Le 27 mars 2023, Nature & Progrès, Pesticide Action Network (PAN) Europe et Canopea tenaient un colloque, à la Chambre des représentants à Bruxelles, intitulé « Les pesticides en Belgique : problèmes et solutions« . Le but était notamment de faire la lumière sur un certain nombre de dysfonctionnements dans la procédure d’autorisation et les conditions d’utilisation des pesticides en Belgique, tout en mettant en avant des solutions pour une agriculture plus respectueuse de l’environnement et de la santé de la population et des agriculteurs.

Par Isabelle Klopstein

 

L’événement a rassemblé une cinquantaine de personnes, dont des députés, des journalistes et des membres et représentants d’ONG et associations environnementales. Les retours positifs de la part de participants ont souligné la qualité des interventions et le caractère éclairant et constructif des moments d’échange.

 

« Des pesticides hautement toxiques autorisés en Belgique »

En tant que chargée de campagne de sensibilisation chez Nature & Progrès, je suis la première intervenante à prendre la parole, rappelant qu’avec 6,3 kilos par hectare la Belgique est l’un des plus gros consommateurs de pesticides en Europe, qu’elle autorise aussi des substances particulièrement toxiques, parfois interdites au niveau européen. Chiffres à l’appui, je présente les grandes lignes du rapport, publié le jour même avec PAN Europe, intitulé « La Belgique : le royaume des pesticides« . Ce rapport peut également être consulté gratuitement sur le site Internet de Nature & Progrès : www.natpro.be/informations/brochures/

Pointant du doigt la responsabilité du SPF Santé qui, par ses pratiques, favorise le maintien de pesticides nocifs à long terme pour la santé et l’environnement, j’appelle à une révision de la procédure actuelle ainsi qu’à la prise en compte d’alternatives plus sûres.
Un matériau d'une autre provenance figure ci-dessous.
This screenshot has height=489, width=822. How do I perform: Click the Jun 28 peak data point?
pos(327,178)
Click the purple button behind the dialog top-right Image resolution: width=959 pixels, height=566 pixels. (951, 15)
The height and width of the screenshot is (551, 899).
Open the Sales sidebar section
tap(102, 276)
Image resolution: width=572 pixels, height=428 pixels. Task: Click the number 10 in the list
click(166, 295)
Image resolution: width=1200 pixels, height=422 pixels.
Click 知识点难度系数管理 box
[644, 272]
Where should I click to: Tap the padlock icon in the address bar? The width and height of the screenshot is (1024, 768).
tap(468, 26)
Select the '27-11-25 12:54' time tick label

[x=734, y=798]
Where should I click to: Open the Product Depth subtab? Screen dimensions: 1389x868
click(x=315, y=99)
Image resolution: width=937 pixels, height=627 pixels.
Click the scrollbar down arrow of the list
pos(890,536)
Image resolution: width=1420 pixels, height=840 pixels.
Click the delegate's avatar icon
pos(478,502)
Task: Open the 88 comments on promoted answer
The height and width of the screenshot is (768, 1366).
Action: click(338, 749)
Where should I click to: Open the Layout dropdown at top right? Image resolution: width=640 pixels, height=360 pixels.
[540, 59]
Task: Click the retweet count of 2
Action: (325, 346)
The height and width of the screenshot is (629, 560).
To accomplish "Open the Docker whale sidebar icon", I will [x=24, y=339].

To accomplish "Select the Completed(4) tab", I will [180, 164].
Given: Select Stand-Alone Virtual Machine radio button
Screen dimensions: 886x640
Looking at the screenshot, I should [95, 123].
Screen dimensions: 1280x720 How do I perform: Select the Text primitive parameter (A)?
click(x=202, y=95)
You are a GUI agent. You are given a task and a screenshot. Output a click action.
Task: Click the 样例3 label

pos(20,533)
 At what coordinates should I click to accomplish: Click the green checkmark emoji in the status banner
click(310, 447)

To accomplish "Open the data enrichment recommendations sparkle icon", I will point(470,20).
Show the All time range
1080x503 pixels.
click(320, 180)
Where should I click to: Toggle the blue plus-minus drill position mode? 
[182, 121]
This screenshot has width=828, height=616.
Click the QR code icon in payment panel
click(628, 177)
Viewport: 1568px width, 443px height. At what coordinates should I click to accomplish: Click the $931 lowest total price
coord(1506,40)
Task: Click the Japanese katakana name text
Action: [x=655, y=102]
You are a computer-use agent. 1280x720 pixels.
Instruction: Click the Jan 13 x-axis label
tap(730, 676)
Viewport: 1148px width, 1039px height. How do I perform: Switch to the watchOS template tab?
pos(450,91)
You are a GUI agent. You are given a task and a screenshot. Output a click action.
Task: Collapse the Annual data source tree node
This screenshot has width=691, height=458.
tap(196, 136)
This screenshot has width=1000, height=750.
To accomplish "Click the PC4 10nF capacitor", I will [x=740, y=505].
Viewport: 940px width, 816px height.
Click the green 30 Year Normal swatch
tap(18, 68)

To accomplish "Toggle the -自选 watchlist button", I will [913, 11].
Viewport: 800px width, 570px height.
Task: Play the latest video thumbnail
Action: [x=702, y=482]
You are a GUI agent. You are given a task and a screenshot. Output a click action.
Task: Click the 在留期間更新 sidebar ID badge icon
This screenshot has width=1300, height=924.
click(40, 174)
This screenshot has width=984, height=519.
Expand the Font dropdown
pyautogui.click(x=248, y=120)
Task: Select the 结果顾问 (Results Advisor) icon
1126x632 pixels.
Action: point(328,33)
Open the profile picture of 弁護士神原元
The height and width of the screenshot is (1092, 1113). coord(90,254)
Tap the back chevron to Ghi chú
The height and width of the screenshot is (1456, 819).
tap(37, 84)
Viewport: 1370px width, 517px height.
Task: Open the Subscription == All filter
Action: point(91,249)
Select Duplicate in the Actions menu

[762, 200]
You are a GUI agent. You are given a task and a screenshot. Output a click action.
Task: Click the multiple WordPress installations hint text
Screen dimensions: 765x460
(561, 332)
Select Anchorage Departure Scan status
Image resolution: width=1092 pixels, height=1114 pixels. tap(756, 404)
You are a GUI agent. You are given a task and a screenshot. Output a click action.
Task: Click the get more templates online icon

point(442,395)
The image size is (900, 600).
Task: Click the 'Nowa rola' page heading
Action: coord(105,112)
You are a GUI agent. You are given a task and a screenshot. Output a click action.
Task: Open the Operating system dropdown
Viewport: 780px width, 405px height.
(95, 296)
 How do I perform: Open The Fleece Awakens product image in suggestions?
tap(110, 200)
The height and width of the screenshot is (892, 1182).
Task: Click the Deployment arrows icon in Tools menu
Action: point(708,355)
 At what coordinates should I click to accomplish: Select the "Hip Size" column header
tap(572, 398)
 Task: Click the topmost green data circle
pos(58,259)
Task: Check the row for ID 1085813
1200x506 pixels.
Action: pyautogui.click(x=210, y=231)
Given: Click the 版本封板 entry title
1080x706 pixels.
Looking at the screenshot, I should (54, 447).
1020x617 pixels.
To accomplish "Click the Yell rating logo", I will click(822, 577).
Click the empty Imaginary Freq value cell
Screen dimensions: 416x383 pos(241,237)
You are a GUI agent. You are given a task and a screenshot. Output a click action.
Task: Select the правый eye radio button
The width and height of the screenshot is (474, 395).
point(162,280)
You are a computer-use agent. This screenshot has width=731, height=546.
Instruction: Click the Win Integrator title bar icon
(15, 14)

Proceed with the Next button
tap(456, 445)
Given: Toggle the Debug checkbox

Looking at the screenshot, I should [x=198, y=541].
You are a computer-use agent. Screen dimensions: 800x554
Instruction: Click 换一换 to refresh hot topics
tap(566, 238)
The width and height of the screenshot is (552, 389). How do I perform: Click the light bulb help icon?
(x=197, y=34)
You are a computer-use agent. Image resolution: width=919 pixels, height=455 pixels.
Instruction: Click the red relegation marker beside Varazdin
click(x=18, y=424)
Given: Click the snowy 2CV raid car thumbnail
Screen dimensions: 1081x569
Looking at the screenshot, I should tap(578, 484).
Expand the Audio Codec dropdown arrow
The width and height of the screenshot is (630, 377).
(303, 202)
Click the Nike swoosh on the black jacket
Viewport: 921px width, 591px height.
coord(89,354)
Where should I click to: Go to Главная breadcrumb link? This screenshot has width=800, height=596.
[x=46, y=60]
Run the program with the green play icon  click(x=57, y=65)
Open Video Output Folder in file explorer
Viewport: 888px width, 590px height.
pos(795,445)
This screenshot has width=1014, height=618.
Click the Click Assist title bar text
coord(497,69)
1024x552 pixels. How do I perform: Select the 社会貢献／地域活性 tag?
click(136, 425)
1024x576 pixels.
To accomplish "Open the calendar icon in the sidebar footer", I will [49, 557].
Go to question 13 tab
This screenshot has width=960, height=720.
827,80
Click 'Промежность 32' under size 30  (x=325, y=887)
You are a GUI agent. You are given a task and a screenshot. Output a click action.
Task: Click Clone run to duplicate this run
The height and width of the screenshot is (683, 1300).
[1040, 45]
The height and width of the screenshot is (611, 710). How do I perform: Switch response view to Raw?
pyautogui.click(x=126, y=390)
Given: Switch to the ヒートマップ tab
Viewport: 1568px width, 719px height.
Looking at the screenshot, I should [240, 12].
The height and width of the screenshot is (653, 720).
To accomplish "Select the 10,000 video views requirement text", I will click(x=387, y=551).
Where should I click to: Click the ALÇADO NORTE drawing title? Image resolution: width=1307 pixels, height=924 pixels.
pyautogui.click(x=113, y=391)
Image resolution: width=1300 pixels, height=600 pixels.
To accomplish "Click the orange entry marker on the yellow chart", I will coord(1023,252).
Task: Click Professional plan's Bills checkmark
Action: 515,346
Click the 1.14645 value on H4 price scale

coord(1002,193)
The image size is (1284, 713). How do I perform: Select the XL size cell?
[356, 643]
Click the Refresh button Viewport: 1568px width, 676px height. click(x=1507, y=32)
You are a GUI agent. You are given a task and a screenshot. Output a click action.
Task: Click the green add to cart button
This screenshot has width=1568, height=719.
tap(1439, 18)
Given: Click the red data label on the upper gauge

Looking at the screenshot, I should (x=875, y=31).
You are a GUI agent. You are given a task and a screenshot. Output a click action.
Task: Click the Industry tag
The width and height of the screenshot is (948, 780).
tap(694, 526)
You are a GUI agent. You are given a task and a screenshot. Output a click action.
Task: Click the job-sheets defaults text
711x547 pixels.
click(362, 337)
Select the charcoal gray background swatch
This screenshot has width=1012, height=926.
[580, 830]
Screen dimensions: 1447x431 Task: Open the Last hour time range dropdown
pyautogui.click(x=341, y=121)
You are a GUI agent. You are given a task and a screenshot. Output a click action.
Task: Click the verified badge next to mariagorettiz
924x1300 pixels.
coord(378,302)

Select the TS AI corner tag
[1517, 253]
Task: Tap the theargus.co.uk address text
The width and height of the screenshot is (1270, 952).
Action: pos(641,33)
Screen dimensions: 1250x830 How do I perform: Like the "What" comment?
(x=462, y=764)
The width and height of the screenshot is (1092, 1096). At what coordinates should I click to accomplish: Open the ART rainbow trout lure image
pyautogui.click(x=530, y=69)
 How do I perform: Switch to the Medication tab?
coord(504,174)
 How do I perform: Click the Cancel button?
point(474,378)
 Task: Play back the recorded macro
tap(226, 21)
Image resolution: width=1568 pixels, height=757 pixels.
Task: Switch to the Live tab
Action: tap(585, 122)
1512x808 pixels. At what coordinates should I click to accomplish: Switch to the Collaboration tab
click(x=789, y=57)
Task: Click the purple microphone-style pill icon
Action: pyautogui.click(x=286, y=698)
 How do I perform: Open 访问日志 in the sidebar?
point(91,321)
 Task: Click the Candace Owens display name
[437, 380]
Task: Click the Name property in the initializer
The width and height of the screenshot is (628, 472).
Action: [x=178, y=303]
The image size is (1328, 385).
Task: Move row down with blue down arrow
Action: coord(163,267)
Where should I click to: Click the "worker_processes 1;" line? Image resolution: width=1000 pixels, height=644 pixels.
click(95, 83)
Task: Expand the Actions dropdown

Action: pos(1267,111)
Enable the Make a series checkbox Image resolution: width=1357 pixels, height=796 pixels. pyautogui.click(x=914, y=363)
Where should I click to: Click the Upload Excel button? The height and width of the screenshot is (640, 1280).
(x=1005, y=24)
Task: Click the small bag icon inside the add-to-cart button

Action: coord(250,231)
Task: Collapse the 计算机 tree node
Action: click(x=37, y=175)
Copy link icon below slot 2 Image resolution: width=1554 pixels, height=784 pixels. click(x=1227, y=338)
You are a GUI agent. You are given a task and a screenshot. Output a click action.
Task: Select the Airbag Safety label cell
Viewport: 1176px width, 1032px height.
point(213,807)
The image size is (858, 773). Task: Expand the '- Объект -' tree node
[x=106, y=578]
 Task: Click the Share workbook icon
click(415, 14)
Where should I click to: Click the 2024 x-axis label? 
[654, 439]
A ce titre, j’évoque un nouveau recours, déposé en janvier 2023, au Conseil d’Etat belge par PAN Europe, Bond Beter Leefmilieu (BBL) et Nature & Progrès pour demander l’annulation de deux autorisations d’insecticides à base de cyperméthrine, pour cause de non-évaluation par l’administration des alternatives disponibles.

 

« Interdits car toxiques mais quand même utilisés : les dérogations »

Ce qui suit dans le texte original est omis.